* [Collected data entries]:
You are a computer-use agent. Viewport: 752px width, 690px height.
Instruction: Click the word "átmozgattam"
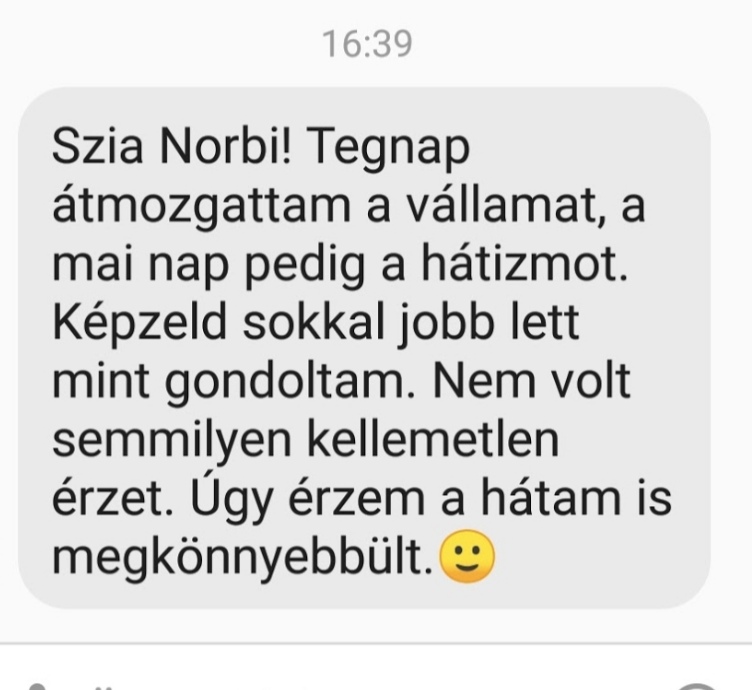coord(201,208)
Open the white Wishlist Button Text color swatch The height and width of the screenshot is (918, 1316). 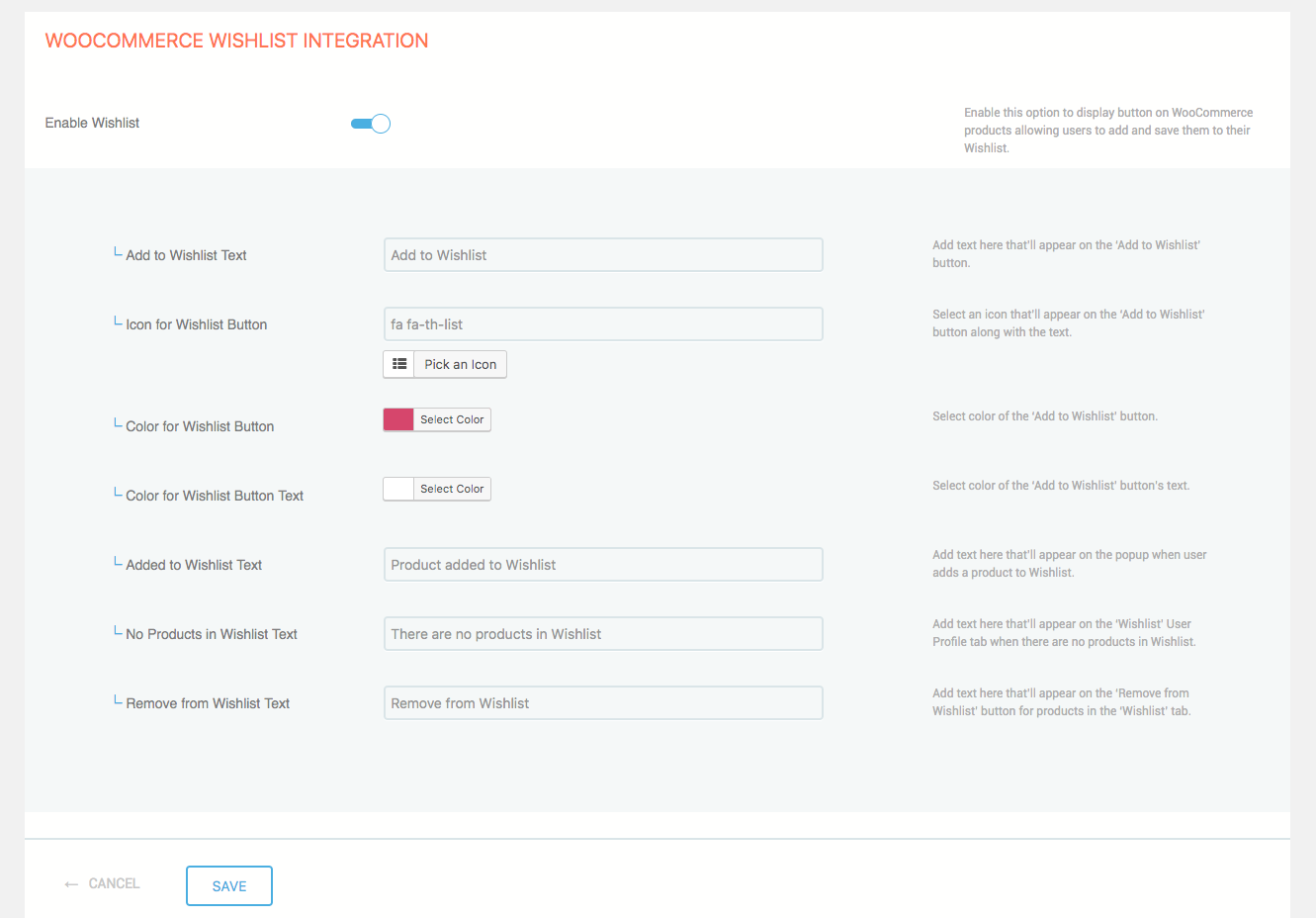click(x=398, y=489)
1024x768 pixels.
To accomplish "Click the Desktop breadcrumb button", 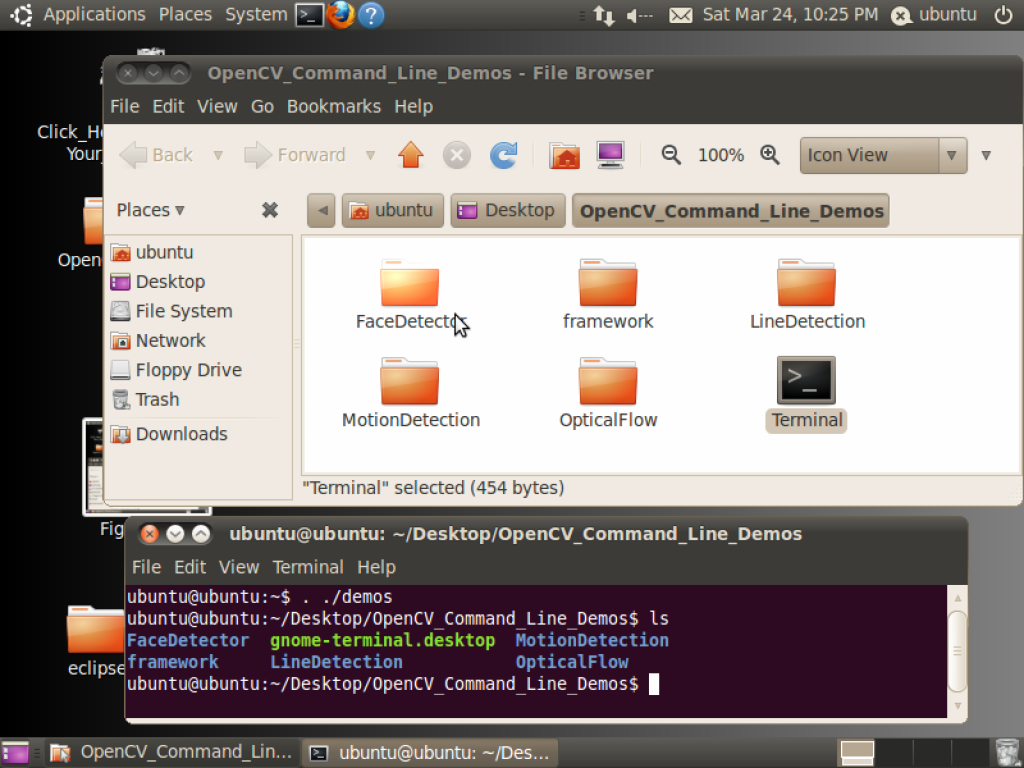I will click(x=507, y=210).
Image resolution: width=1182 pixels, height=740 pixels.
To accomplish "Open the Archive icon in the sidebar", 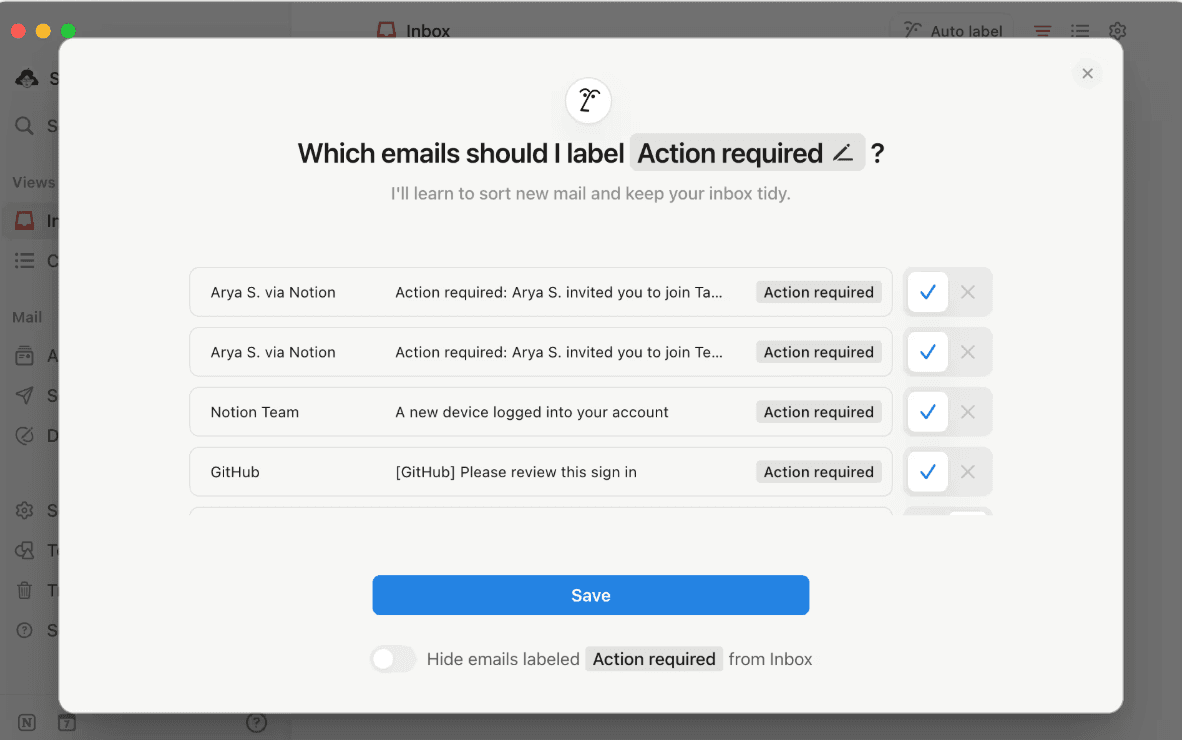I will (x=25, y=355).
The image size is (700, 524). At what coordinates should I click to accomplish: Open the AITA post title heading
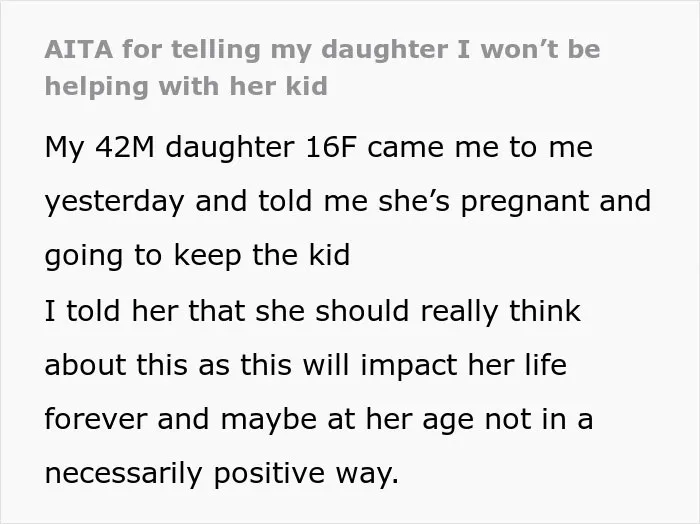(322, 67)
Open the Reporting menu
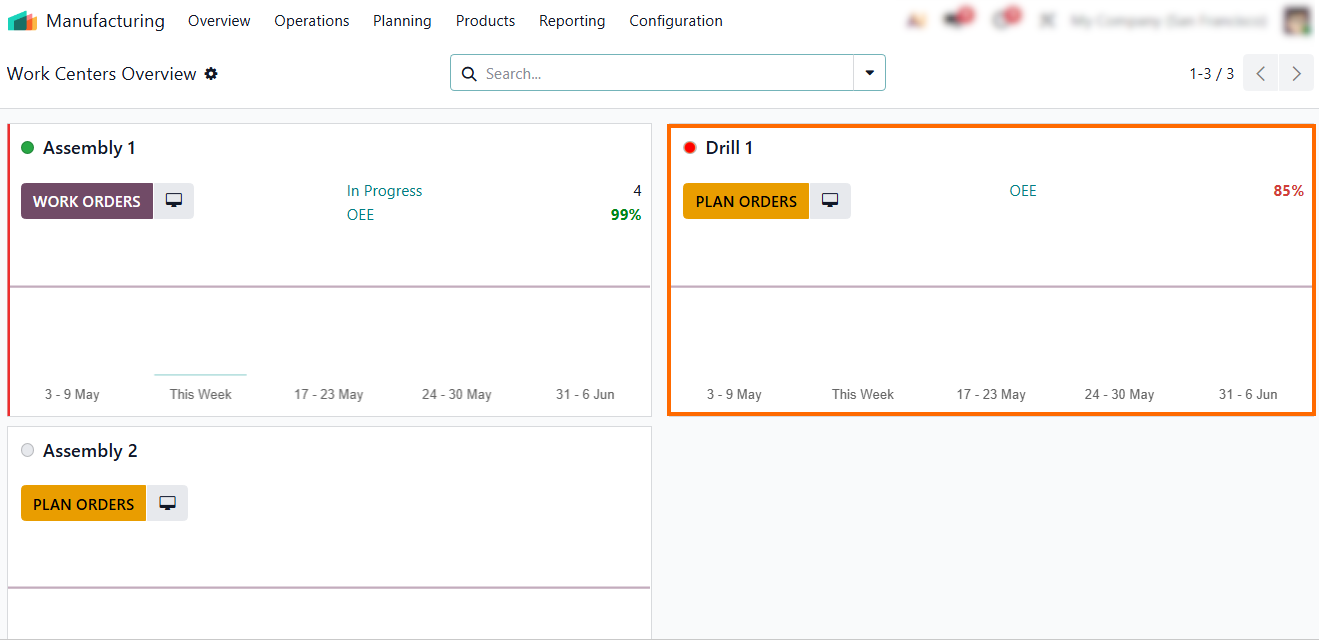 click(x=572, y=21)
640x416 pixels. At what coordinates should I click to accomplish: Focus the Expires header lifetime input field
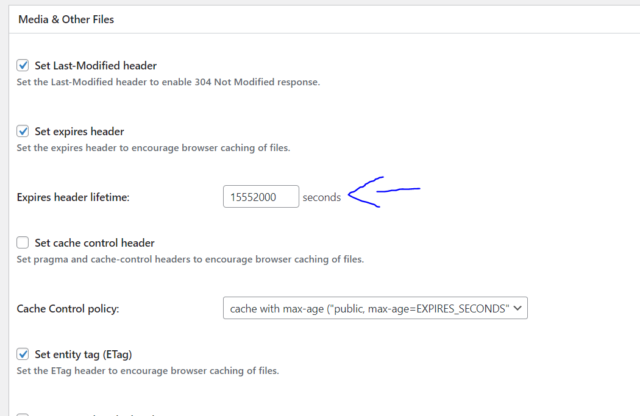coord(261,197)
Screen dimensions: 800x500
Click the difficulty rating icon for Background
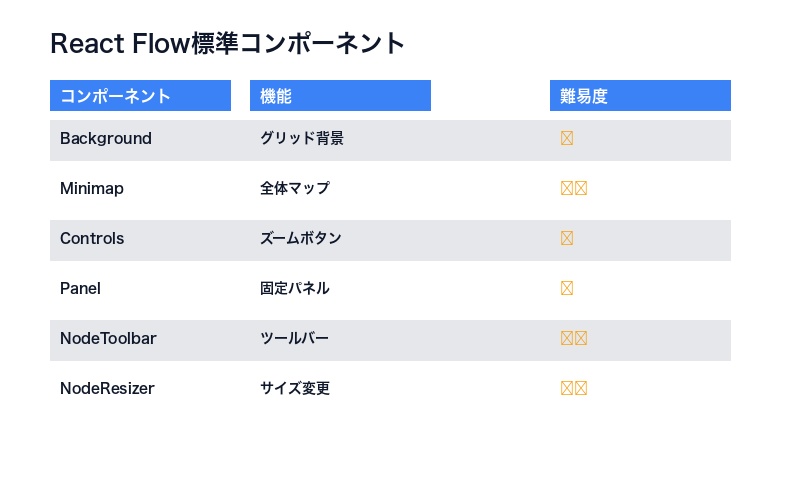567,139
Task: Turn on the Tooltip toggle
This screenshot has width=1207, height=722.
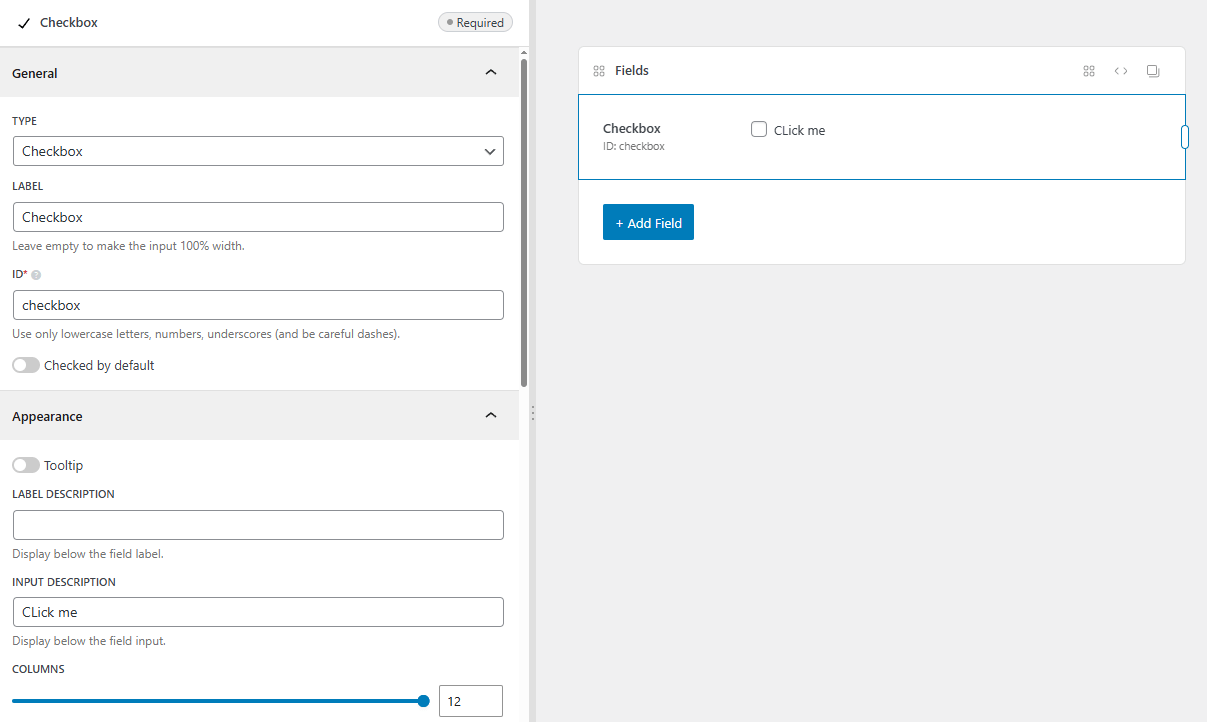Action: click(x=26, y=465)
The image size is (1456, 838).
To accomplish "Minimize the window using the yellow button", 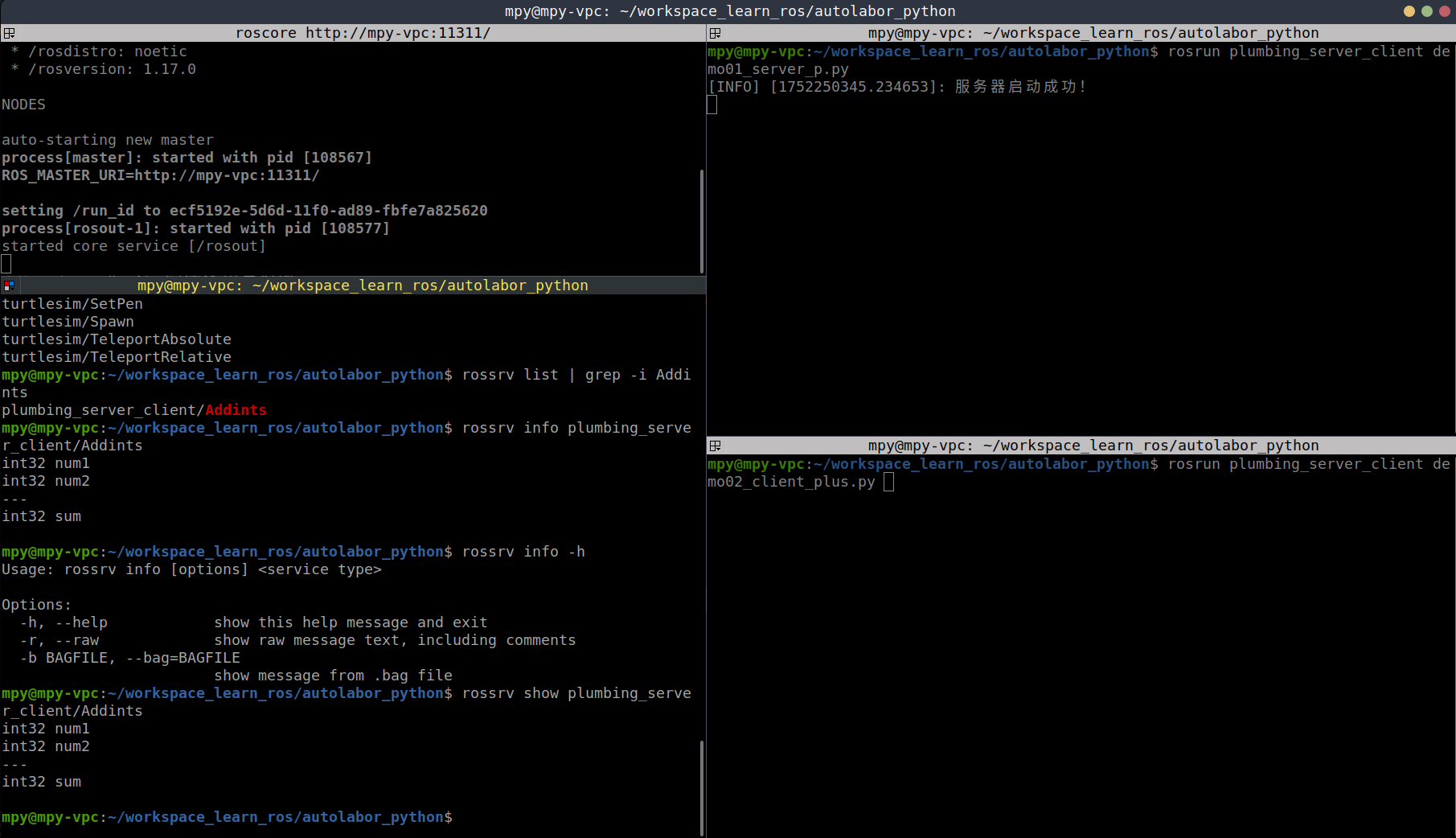I will coord(1409,11).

* [WHAT YOU NEED TO DO]: What you return must match the lines above from the one with "Open the Reporting menu" through the one with "Task: Turn on the Tooltip toggle" exactly, with both ends included and the pictures excluded.

* [WORKED SOLUTION]:
Open the Reporting menu
 click(x=572, y=21)
640x416 pixels. At what coordinates should I click to accomplish: Focus the Expires header lifetime input field
coord(261,197)
Screen dimensions: 800x500
Click the difficulty rating icon for Background
567,139
Task: Turn on the Tooltip toggle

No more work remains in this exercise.